For the most successful finance teams, this means constantly reassessing and adjusting budgets and forecasts, running multiple scenarios without constraints, and having insights into all possible outcomes and their implications. They do not depend solely on spreadsheets to create budgets and forecasts, recognizing their limitations in capturing real-time data and the time-consuming processes needed for building forecasting models. Instead they turn to platforms that can connect to relevant data from disparate systems such as ERP, CRM, HR and payroll systems. These teams are able to test out their budgets and forecasts against an unlimited number of scenarios with the right technology. Consequently, they tend to have more insight into what may happen down the line, making their budgets and forecasts as well-informed as possible.
They also constantly look to automate as many repetitive, manual parts of the planning process as possible and use interactive dashboards to show stakeholders where the business is headed.

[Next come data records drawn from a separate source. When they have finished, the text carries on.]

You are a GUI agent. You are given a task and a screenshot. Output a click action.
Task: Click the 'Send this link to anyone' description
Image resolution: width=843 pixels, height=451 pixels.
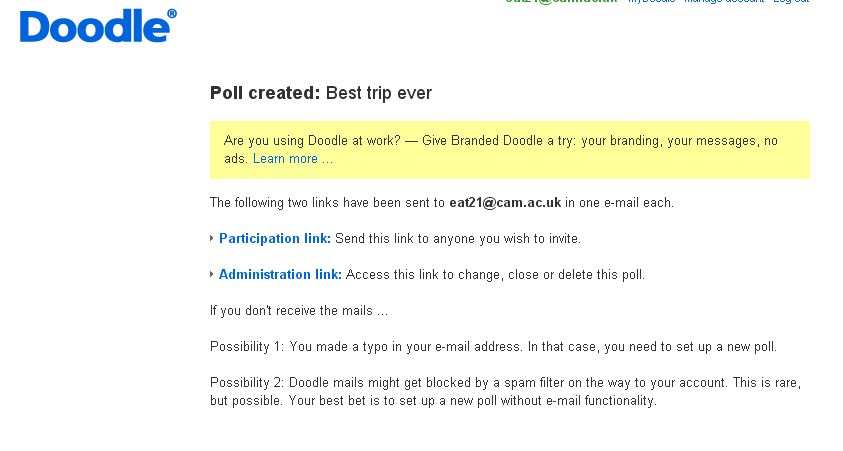coord(457,239)
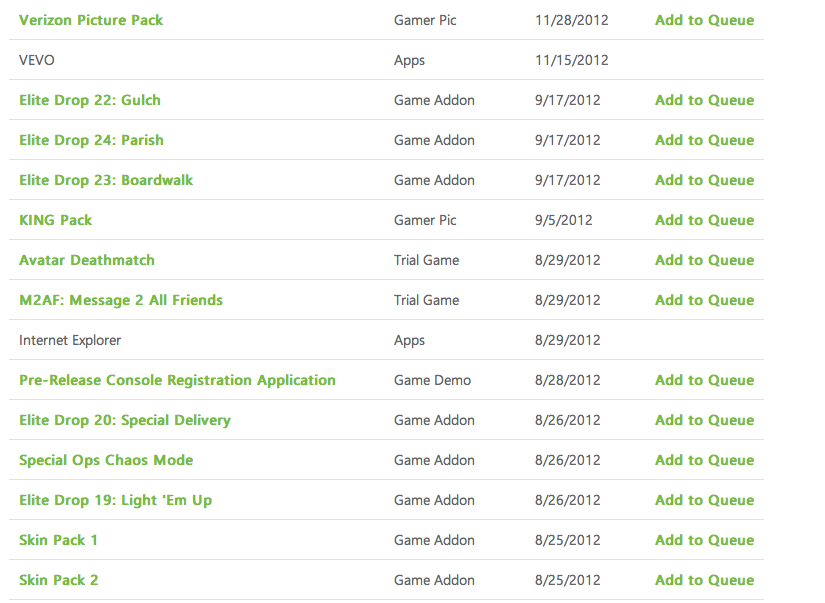Add Elite Drop 24: Parish to queue
This screenshot has width=825, height=603.
(704, 140)
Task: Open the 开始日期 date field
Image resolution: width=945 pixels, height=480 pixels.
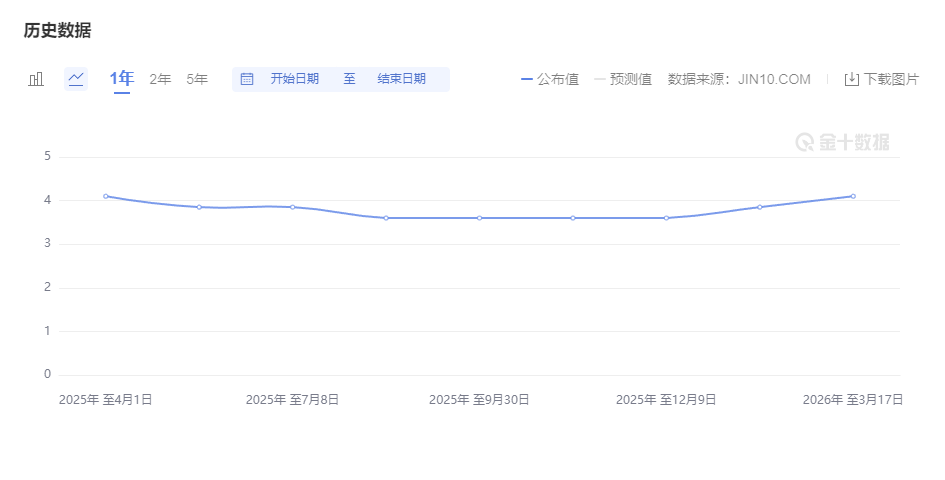Action: point(294,79)
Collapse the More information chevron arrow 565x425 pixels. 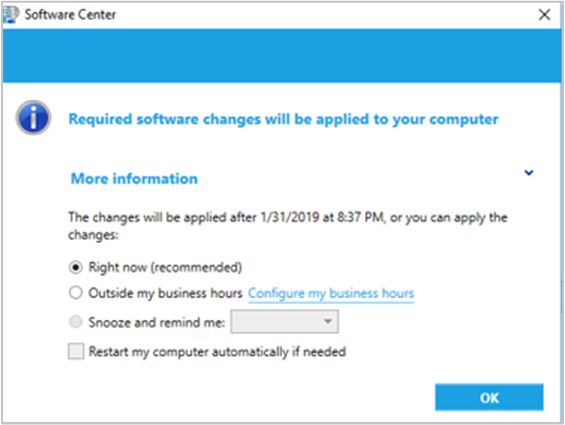coord(529,173)
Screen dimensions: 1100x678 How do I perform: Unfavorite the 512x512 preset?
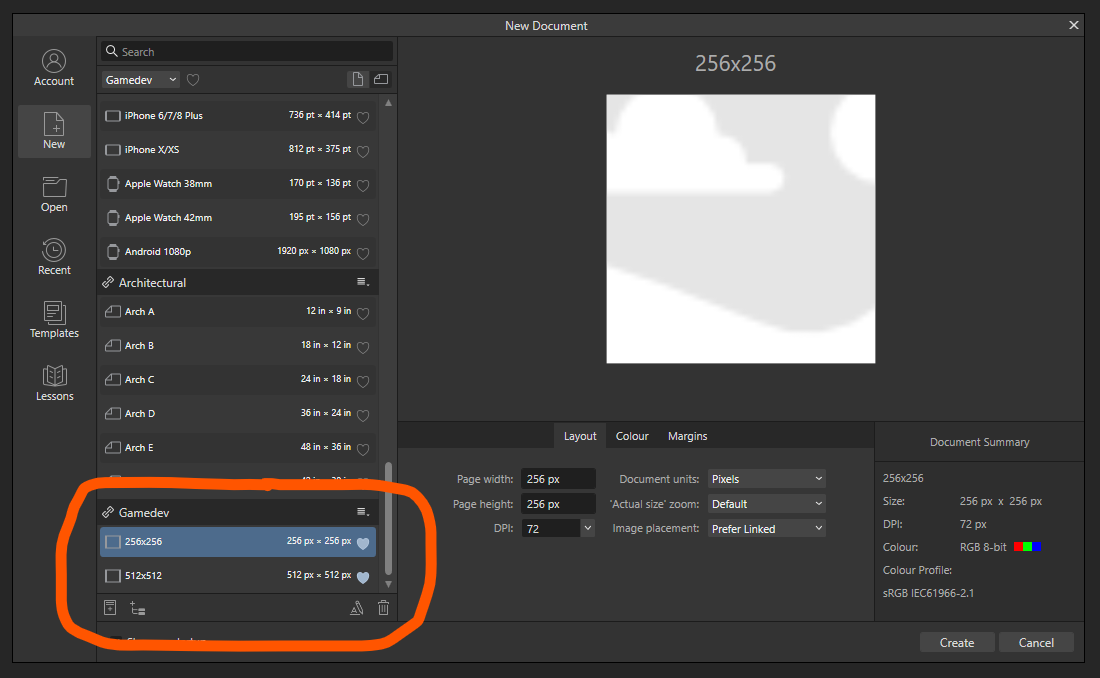coord(362,576)
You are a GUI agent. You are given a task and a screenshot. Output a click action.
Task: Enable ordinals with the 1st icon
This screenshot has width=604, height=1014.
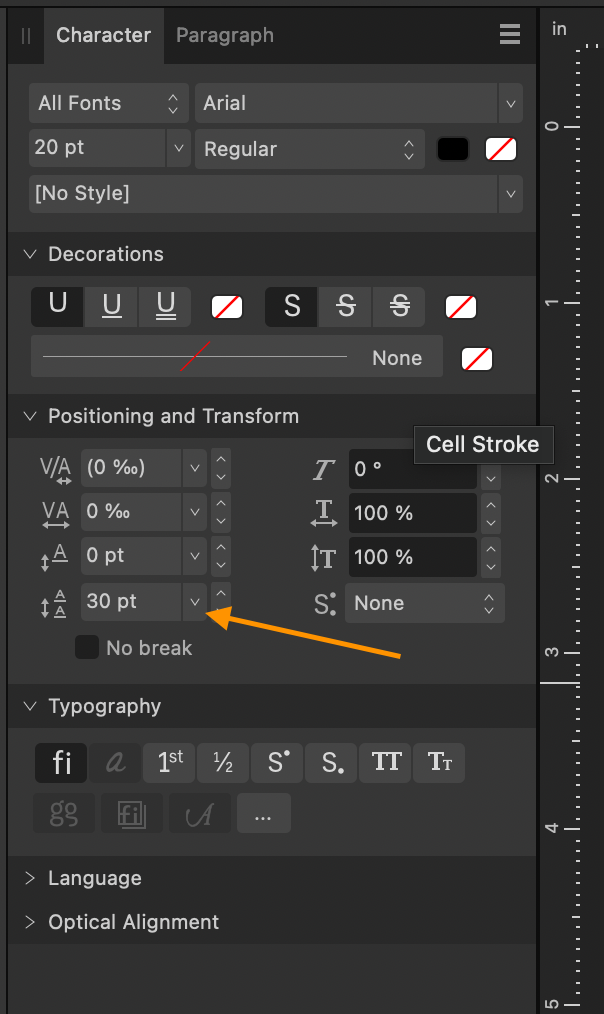(x=168, y=762)
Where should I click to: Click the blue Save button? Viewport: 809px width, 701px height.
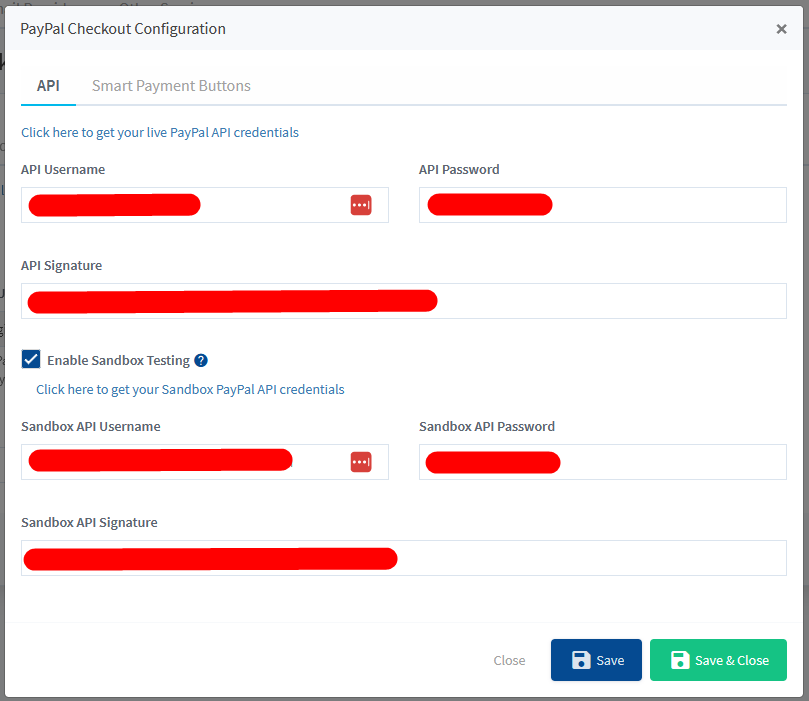point(596,660)
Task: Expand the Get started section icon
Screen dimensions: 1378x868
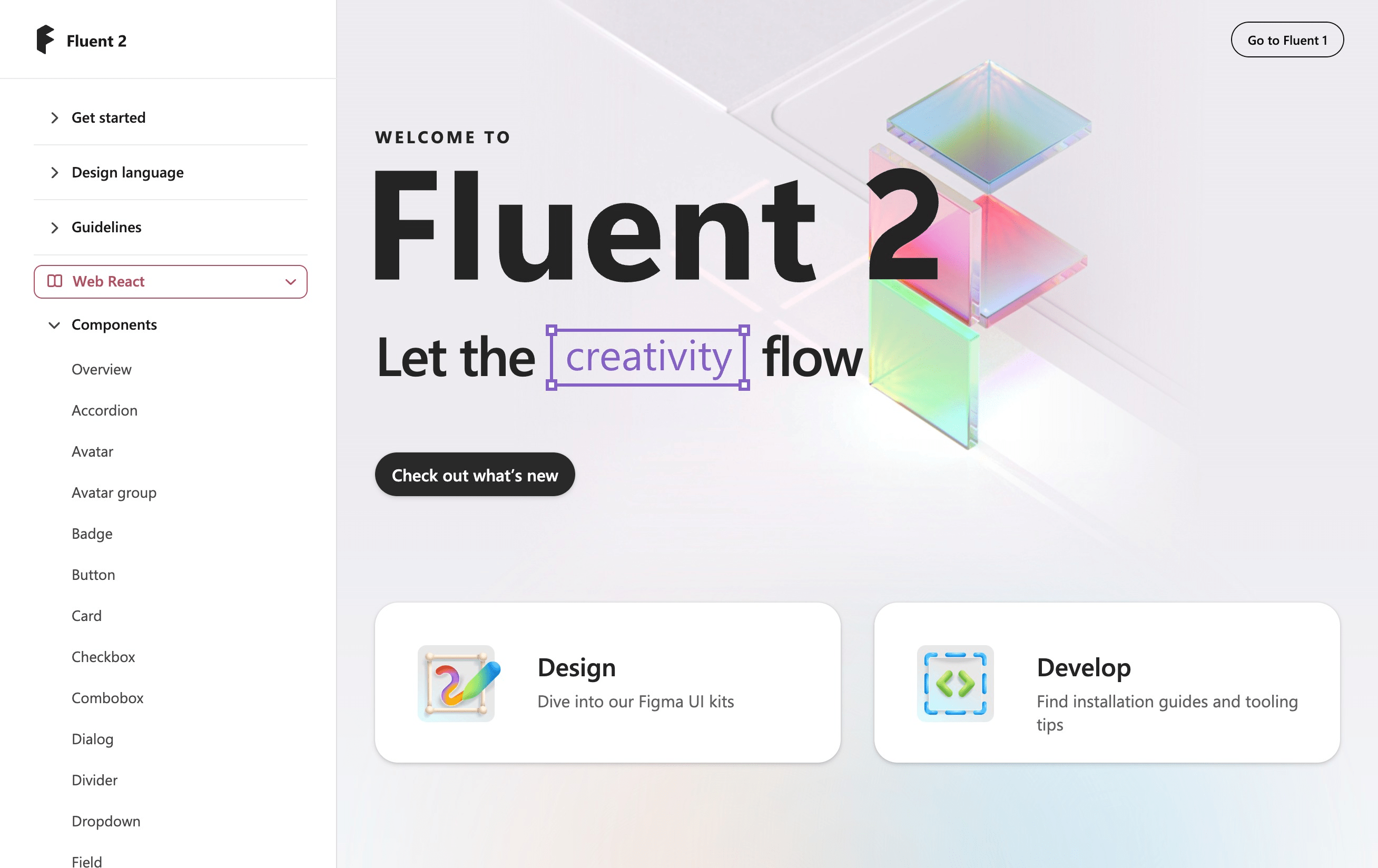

For instance, when confronted with an unplanned request to assess a white-space opportunity, advanced teams showcase their remarkable agility by quickly developing a model that incorporates business input within a matter of hours, instead of weeks. This accelerated pace allows for in-depth analysis of potential funding paths, unveiling alternative investment options without any delays. Moreover, when evaluating capital expenditure (CapEx) business cases, the finance team's ability to conduct rapid pre-audit analysis propels faster insights into factors impacting project performance at maturity. This expedited analytical approach not only enhances the business's comprehension of uncertainties, but also empowers stakeholders to make well-informed decisions much faster.
As demonstrated by the FP&A team at Amazon, these advanced practices pay off. The FP&A team at Amazon employed modeling techniques to evaluate the effectiveness of two potential business levers: offering customers a 10% discount or providing free shipping on purchases. Through their analysis, they discovered that free shipping would have a more significant impact. This pivotal finding paved the way for the creation of Amazon Prime, one of the primary catalysts behind Amazon's extraordinary success.
Such examples abound. At The Economist, the FP&A team used modeling to understand how the magazine could adapt to the increasing popularity of digital readership. At Lego, FP&A calculated how the company could utilize the savings from reduced travel during the pandemic to facilitate productive remote work for employees. Additionally, at Levi's, FP&A showed how the company could stay ahead of changing consumer preferences by preparing for the shift from skinny jeans to baggy jeans.
The path to forward-looking insights
With the right systems and processes, the most successful finance leaders are helping their teams automate time-consuming work, move away from spreadsheets, and carry out advanced analysis. Such finance teams make the most of data and provide much more than accurate financial statements and reports.
Finance teams seeking to get there can start with three changes. The first is increasing the focus on non-financial data and metrics. The second is helping financial analysts gain a deeper understanding of the operations of their business so that their analyses become more relevant. The third is to bring in technology that can help teams automate even further and build more complex models that make their analyses more consequential.
A data analytics platform like KNIME lets finance teams easily access data from any system - whether financial or non-financial. With its low-code, no-code interface, finance teams can immediately start automating repetitive tasks while gradually upskilling to more advanced modeling, without any coding.
As a result, finance starts becoming a function that has expanded its focus beyond basic numbers and provides forward-looking insights that contribute to shaping the business strategy.